It is very exceptional that one finds in cases of induced plague the typical, firm, caseous bubo surrounded by an infiltrated area, as is so commonly seen in natural infection in rats. The glands are sometimes enlarged and injected without other changes. The commonest lesion, however, is a markedly enlarged gland which upon close inspection is seen to have a number of yellowish points just under the capsule. These points are especially well seen when a section is made through the gland. The gland may be squeezed out of the capsule and it breaks down readily enough when pressure is made upon it; but the uniform necrotic process that one sees so often in natural rat plague is absent.

LIVER.

Granular lesions precisely like those found in natural infections are very common. If the rat has died on the sixth day or later, the ordinary lesions are apt to be replaced by necrotic foci that may be as much as 2 millimeters in diameter.

SPLEEN.

This organ is found mottled more frequently than in natural plague infection, and large granules are much more common.

The subcutaneous injection is rarely so well marked as it is in natural infections.

Pleural effusion of the same nature as that found in natural plague is common. Hemorrhagic foci are not rare in the lungs, and occasionally the organs are partly consolidated.

CHRONIC PLAGUE DUE TO ARTIFICIAL INOCULATION.

Occasionally a rat that has been inoculated but has survived a week or longer, will show, when killed, only an abscess at the site of the injection. Stained smear preparations may show a large variety of bacterial forms. We have not been able to demonstrate the presence of _B. pestis_ in these lesions, yet there is no doubt but that the lesion is the result of the inoculation.

A lesion more frequently found is a caseous or a purulent lymphatic gland. If the inoculated rat has been killed about ten days after the inoculation, in some cases one or more of the peripheral lymph glands will be found to be surrounded by an infiltration, and the gland itself will be purulent or less frequently caseous. Such lesions are occasionally met with in rats in which there is no suspicion of plague infection; but they are seen so frequently among rats that have survived artificial inoculation with _B. pestis_, there is no doubt but that in these cases they are the result of the inoculation. In several such cases pest-like organisms have been demonstrated in smears, and acute plague has been produced in guinea pigs by inoculation with the pus found in these lesions. Not infrequently in these cases the spleen will be found enlarged and looking very much like the organ in acute plague, but cultures from this organ in such cases have in my experience remained sterile.
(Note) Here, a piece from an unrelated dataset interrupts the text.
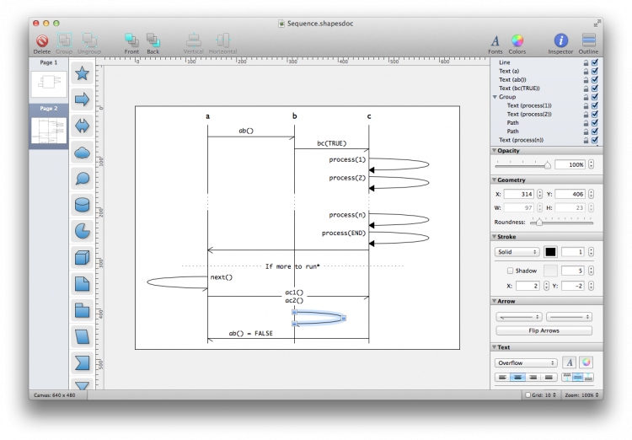Toggle visibility checkbox for Text (a)
This screenshot has width=632, height=440.
coord(595,71)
In other cases the only lesions will be found in the spleen. The organ is enlarged and contains a number of caseous nodules. These nodules vary in number from four or five to thirty or forty and in size from the head of a pin to a lesion 0.3 centimeter in diameter. In a number of such cases the nature of the lesion has been demonstrated by animal inoculation. For example, in a series of experiments carried out to determine the susceptibility of San Francisco rats to plague infection a large _Mus rattus_ died on the eleventh day after inoculation. The post-mortem examination showed nothing except an enlarged spleen which contained about a dozen caseous nodules, the largest of which was not over 2 millimeters in diameter. The nodules were very firm and the capsule smooth, so that they were held with difficulty with dressing forceps. Cultures from the liver and the spleen remained sterile, but a piece of the spleen was placed beneath the skin of a guinea pig. This animal died of acute plague, and a pure culture of _B. pestis_ was isolated from its liver. In some of these cases the liver will show large, distinct, whitish caseous foci. In another case a small _Mus norvegicus_ was killed on the twelfth day after a cutaneous inoculation from an artificially infected squirrel. No lesion was found except in the spleen which was not materially enlarged, but which presented two small whitish caseous granules on the surface, neither being over 1 millimeter in diameter. A piece of the spleen containing one of these granules was put under the skin of the belly of a guinea pig. The guinea pig died on the fourth day with the usual lesions of acute plague. Occasionally in these cases of chronic plague punctate hemorrhages or even areas of consolidation are found in the lungs.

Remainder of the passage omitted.